Ich suche jetzt schon seid bestimmt 4Stunden das Web nach einer Schriftrolle ab, die ich als Hintergrund für eine Website einseten könnte. Ich dahcte mir, dass ihr "Grafikprofis" mir bestimmt weiterhelfen könnt!

-Sie sollte folgende Kriterien erfüllen: Großgenug sein, um als HP Hintergrund zu dienen.
-Einigermaßen zerfleddert aussehen
-Nich beschriftet sein

Vielleicht hat ja einer von euch Ahnuing, wo ich die herbekommen kann!

Gruesse

..ooOOipOOoo..


----------



## ..ooOOipOOoo.. (3. Dezember 2001)

Hoi!

Ich habe mir jetzt selbst etwas zurecht gebastelt. Ist zwar mehr ein Stück Pergament als eine Schriftrolle, aber was solls!

Trotzdem Danke für eure Mühen (habe gesehen, dass eine Menge Leute den Beitrag gehsen haben)!

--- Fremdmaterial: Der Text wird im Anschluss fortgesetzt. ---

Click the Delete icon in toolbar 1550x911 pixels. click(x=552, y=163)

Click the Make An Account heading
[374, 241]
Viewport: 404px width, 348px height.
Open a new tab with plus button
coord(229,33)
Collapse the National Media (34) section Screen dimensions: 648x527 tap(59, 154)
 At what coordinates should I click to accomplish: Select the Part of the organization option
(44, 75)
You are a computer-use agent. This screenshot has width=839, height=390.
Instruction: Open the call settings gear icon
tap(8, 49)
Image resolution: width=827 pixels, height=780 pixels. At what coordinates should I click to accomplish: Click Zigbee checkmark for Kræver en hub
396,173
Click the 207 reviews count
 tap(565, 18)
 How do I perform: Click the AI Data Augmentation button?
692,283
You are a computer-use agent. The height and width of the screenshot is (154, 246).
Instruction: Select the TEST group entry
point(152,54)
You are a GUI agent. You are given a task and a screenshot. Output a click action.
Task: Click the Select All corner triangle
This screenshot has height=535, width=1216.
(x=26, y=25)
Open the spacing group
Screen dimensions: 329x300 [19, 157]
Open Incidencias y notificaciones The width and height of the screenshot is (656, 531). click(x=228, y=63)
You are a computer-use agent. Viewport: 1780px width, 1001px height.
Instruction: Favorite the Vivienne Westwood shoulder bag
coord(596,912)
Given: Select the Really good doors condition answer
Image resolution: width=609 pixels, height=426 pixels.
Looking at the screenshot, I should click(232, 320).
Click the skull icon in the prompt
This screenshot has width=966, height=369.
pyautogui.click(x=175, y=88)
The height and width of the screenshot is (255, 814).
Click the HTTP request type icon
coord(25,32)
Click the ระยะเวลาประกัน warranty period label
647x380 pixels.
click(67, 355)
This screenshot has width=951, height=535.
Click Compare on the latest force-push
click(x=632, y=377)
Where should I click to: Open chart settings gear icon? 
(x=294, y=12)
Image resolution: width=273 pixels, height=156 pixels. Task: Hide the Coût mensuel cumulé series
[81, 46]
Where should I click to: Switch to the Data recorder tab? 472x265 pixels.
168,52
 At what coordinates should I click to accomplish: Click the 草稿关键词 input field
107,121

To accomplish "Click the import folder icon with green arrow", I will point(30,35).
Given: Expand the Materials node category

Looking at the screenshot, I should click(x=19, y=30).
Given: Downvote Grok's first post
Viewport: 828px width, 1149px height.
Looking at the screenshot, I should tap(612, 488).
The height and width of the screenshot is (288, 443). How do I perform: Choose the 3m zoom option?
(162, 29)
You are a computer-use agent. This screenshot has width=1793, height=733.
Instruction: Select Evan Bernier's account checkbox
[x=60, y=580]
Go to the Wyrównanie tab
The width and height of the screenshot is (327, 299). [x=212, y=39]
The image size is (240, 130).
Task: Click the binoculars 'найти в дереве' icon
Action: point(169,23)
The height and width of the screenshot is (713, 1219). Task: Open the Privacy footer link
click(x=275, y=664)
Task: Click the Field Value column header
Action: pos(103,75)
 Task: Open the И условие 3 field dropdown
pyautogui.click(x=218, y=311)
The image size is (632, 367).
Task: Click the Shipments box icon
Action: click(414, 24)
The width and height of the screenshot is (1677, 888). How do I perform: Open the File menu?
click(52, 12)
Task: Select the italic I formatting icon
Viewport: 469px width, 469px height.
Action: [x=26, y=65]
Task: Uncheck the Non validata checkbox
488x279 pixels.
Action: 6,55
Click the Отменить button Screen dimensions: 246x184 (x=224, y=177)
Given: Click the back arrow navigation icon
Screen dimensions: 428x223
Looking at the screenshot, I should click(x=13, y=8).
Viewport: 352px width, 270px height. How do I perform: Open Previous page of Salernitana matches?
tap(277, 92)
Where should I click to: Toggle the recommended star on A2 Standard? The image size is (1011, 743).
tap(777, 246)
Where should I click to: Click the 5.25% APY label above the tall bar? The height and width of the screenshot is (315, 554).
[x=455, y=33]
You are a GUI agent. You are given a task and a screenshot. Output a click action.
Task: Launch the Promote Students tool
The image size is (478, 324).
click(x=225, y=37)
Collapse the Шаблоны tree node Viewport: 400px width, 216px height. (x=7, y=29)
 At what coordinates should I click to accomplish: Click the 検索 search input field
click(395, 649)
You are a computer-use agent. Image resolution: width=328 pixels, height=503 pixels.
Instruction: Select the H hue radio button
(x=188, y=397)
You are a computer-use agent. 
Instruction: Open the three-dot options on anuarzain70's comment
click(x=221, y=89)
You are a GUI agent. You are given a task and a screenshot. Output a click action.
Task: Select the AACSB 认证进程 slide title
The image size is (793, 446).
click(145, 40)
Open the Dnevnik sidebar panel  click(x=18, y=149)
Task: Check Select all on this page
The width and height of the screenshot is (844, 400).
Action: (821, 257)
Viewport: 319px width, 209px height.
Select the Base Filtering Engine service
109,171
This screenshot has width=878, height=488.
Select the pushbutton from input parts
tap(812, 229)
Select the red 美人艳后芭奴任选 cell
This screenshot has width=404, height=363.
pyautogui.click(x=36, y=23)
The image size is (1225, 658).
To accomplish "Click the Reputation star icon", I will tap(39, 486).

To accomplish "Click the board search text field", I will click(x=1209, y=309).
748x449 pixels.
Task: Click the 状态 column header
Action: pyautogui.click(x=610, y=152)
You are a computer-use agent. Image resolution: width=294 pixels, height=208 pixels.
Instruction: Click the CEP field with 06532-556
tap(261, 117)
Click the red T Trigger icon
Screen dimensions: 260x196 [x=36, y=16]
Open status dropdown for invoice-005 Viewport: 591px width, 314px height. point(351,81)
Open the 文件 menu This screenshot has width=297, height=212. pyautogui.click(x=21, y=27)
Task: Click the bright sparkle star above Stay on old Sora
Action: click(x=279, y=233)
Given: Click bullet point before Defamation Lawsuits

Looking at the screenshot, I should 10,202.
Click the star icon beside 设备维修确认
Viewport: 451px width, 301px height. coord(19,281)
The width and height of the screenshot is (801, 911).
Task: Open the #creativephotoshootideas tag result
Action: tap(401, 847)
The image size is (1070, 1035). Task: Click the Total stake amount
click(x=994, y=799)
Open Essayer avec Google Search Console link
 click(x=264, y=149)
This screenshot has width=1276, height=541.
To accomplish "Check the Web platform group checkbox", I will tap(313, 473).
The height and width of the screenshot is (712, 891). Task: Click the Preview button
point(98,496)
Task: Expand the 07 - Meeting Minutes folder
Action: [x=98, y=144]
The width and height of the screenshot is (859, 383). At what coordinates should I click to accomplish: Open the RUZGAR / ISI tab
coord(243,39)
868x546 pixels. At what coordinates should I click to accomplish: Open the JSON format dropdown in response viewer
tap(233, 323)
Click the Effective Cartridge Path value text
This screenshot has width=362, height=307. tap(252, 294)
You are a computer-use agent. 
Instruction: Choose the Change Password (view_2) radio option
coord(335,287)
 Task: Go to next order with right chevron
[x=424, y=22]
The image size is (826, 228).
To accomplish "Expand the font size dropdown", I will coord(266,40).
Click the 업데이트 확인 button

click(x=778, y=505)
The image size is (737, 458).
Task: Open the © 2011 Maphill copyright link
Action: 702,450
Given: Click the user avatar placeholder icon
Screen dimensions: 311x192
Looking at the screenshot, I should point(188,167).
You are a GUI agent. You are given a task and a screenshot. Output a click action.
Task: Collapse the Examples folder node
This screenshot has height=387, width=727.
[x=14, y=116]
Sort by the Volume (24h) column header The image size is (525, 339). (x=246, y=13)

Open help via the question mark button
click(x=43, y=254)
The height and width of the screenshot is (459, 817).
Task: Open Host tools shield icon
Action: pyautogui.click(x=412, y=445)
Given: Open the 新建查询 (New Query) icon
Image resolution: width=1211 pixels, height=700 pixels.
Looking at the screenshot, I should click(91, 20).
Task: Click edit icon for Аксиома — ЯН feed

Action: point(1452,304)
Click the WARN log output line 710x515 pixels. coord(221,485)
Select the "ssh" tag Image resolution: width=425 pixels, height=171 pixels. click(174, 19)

Falls ihr auch mal soetwas brauchen solltet: http://ip-web.hn.org/gfx/schriftrolle.jpg 

Ist zwar nicht die schönste, aber ich bin schließlioch auch kein GFXer sondern Kotschreiber 

Gruesse

..ooOOipOOoo..


----------



## xennon (7. Dezember 2001)

hi!
also egal was du suchst, bei google bist du immer richtig  

seit neuestem gibt's dort auch ne bildersuche, perfekt also.
geh mal auf http://images.google.com und gib dann schriftrolle ein:
suchergebnis 
so, da wird ja hoffentlich was für dich dabei sein!!
wenn du eine leere rolle brauchst, kannst ja den text wegretuschieren, z.b.

hoffe ich konnte dir weiterhelfen, noch eine bessere schriftrolle zu finden als du eig. eh schon hast ;-)

cyá


----------



## NocTurN (7. Dezember 2001)

Such im web nach Leonardi Da'Vincis Skizzen, das muster des papiers kann man wunderbar fuer so etwas benutzen und das beste daran, es sieht wirklich verdammt real aus


----------



## fragmen (9. August 2004)

*Schriftrollen*

Find ich super, ich surf auf dem Netz und such nach Schriftrollen jpg für einen Hintergrund und euch hier habe ich gefunden. Nicht schlecht


----------



## Night Vision Worker (9. August 2004)

@ fragmen:
In welcher Suchmaschine denn?! 0.o


----------



## fragmen (9. August 2004)

*gefunden*

...hab ich dies hier indem ich bei der Address Bar oben die Worte "? Schriftrolle Foto" eingegeben habe, dass hat mich zur MSN Suche gebracht und etwa die 5. Option war ein link genau zu hier. Ich surf ein bisschen amerikanisch...Danke


----------